Batch-corrected latent representation.

Return type:

np.ndarray

class spamosaic.preprocessing.lsiTransformer(n_components: int = 20, drop_first=True, use_highly_variable=None, log=True, norm=True, z_score=True, tfidf=True, svd=True, use_counts=False, pcaAlgo='arpack')[source]

Bases: object

Latent Semantic Indexing (LSI) pipeline for dimensionality reduction.

Parameters:
  • n_components (int) – Number of SVD components.

  • drop_first (bool) – Whether to drop the first principal component.

  • use_highly_variable (bool or None) – Whether to subset to highly variable features.

  • log (bool) – Whether to apply log1p transformation.

  • norm (bool) – Whether to normalize features.

  • z_score (bool) – Whether to z-score features.

  • tfidf (bool) – Whether to apply TF-IDF normalization.

  • svd (bool) – Whether to apply SVD transformation.

  • use_counts (bool) – Use .layers['counts'] instead of .X for data.

  • pcaAlgo (str) – SVD backend (e.g., 'arpack').

fit(adata: AnnData)[source]

Fit the transformer on an AnnData object.

Parameters:

adata (AnnData) – Input data.

Return type:

None

fit_transform(adata)[source]

Fit and transform an AnnData object.

Parameters:

adata (AnnData) – Input data.

Returns:

Low-dimensional representation.

Return type:

pandas.DataFrame

transform(adata)[source]

Transform AnnData using the fitted transformer.

Parameters:

adata (AnnData) – Data to transform.

Returns:

Low-dimensional representation with index aligned to adata.obs_names.

Return type:

pandas.DataFrame

spamosaic.preprocessing.sparse_log1p_scale(X, scale=10000.0)[source]

Apply log1p transformation to sparse or dense matrix, scaled by a factor.

Parameters:
  • X (Union[scipy.sparse.spmatrix, np.ndarray]) – Input expression matrix.

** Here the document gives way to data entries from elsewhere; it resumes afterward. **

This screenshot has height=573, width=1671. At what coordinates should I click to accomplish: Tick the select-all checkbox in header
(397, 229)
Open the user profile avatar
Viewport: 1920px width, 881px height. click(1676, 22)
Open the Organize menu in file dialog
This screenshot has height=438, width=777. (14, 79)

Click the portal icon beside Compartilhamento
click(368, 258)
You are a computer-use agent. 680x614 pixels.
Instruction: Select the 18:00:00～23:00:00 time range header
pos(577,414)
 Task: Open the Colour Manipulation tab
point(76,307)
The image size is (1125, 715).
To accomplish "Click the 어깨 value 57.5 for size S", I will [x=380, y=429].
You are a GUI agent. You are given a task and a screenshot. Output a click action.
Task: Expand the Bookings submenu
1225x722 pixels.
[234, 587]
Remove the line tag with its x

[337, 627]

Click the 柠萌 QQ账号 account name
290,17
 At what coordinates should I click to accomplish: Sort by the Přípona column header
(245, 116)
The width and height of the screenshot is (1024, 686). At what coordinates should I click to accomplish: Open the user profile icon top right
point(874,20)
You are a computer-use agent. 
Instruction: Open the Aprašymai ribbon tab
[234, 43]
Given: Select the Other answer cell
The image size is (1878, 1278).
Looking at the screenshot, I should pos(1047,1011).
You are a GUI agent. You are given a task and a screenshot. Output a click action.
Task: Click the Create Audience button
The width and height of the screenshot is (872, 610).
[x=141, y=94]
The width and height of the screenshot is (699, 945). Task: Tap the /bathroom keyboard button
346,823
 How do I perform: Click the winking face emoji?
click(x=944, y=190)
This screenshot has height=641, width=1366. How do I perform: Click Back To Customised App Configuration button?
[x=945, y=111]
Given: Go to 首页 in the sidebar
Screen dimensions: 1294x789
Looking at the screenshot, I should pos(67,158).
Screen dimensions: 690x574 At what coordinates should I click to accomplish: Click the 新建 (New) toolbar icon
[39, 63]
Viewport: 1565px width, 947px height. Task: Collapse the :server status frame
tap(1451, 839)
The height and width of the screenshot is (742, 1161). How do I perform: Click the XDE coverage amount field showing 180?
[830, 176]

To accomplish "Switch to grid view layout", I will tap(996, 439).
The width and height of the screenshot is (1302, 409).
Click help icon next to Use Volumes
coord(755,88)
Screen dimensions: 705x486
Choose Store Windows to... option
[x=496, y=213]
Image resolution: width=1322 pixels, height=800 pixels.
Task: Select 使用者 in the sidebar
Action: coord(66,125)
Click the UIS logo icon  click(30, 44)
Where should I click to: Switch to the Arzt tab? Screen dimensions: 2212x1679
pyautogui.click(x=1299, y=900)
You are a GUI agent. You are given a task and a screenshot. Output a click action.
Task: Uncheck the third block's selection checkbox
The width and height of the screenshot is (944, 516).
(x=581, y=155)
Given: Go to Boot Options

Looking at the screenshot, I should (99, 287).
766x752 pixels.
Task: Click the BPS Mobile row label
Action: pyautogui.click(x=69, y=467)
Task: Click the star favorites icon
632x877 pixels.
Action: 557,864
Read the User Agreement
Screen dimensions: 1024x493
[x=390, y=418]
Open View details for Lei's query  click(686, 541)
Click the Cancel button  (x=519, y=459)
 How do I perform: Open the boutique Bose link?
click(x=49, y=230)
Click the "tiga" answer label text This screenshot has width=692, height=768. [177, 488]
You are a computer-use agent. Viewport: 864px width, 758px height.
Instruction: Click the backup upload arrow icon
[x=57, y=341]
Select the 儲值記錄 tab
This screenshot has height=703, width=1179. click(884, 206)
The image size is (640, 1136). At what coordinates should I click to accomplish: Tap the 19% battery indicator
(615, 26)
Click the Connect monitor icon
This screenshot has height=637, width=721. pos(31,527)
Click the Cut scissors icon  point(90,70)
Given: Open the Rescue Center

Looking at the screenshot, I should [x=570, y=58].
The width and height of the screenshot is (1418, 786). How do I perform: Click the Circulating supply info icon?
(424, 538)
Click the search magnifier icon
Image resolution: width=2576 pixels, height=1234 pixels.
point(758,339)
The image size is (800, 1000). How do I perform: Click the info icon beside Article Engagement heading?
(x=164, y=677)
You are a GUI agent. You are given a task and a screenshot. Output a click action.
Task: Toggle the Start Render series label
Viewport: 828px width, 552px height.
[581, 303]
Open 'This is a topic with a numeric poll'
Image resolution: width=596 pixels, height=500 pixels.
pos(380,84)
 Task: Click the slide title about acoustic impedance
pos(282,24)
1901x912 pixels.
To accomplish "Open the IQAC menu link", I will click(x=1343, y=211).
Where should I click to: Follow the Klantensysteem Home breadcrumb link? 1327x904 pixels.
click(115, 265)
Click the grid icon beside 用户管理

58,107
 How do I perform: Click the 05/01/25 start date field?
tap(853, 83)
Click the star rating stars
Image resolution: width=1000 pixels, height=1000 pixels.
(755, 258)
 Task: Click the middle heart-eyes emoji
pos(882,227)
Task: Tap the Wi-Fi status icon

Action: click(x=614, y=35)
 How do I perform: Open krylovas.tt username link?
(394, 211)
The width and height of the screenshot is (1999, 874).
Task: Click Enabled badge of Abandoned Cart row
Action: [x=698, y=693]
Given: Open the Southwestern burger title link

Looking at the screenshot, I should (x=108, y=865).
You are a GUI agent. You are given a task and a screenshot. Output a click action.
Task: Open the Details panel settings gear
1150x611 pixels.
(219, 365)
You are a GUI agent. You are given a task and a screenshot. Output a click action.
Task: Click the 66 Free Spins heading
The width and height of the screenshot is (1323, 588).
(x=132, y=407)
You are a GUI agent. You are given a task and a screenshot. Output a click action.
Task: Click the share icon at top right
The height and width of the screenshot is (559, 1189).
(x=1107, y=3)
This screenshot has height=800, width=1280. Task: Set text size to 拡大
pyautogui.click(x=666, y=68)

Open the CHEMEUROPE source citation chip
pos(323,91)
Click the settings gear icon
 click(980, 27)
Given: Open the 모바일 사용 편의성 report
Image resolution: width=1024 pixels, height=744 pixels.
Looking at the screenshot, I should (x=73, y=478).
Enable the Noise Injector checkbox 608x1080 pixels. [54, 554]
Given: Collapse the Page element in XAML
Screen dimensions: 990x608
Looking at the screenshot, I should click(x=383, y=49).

  • scale (float, default=1e4) – Scaling factor applied before log1p.

Returns:

Transformed matrix (same type as input).

Return type:

Union[scipy.sparse.spmatrix, np.ndarray]

class spamosaic.preprocessing.tfidfTransformer[source]

Bases: object

TF-IDF Transformer for sparse count data.

fit(X)[source]

Compute IDF vector from input data.

Parameters:

X (array-like or sparse matrix) – Count matrix.

Return type:

None

fit_transform(X)[source]

Fit to data, then transform it.

Parameters:

X (array-like or sparse matrix) – Input count matrix.

Returns:

TF-IDF transformed matrix.

Return type:

array-like or sparse matrix

transform(X)[source]

Apply TF-IDF transformation using precomputed IDF.

Parameters:

X (array-like or sparse matrix) – Count matrix to transform.

Returns:

TF-IDF transformed matrix.

Return type:

array-like or sparse matrix

Functions

spamosaic.preprocessing.ADT_preprocess

Preprocessing pipeline for ADT (protein) modality.

spamosaic.preprocessing.Epigenome_preprocess

Preprocessing pipeline for epigenomic modality (e.g., ATAC-seq).

spamosaic.preprocessing.RNA_preprocess

Preprocessing pipeline for RNA modality.

spamosaic.preprocessing.clr_normalize

Perform centered log-ratio (CLR) normalization on count data.

spamosaic.preprocessing.harmony

Batch correction using Harmony.

spamosaic.preprocessing.sparse_log1p_scale

Apply log1p transformation to sparse or dense matrix, scaled by a factor.

Classes

spamosaic.preprocessing.lsiTransformer

Latent Semantic Indexing (LSI) pipeline for dimensionality reduction.

spamosaic.preprocessing.tfidfTransformer

TF-IDF Transformer for sparse count data.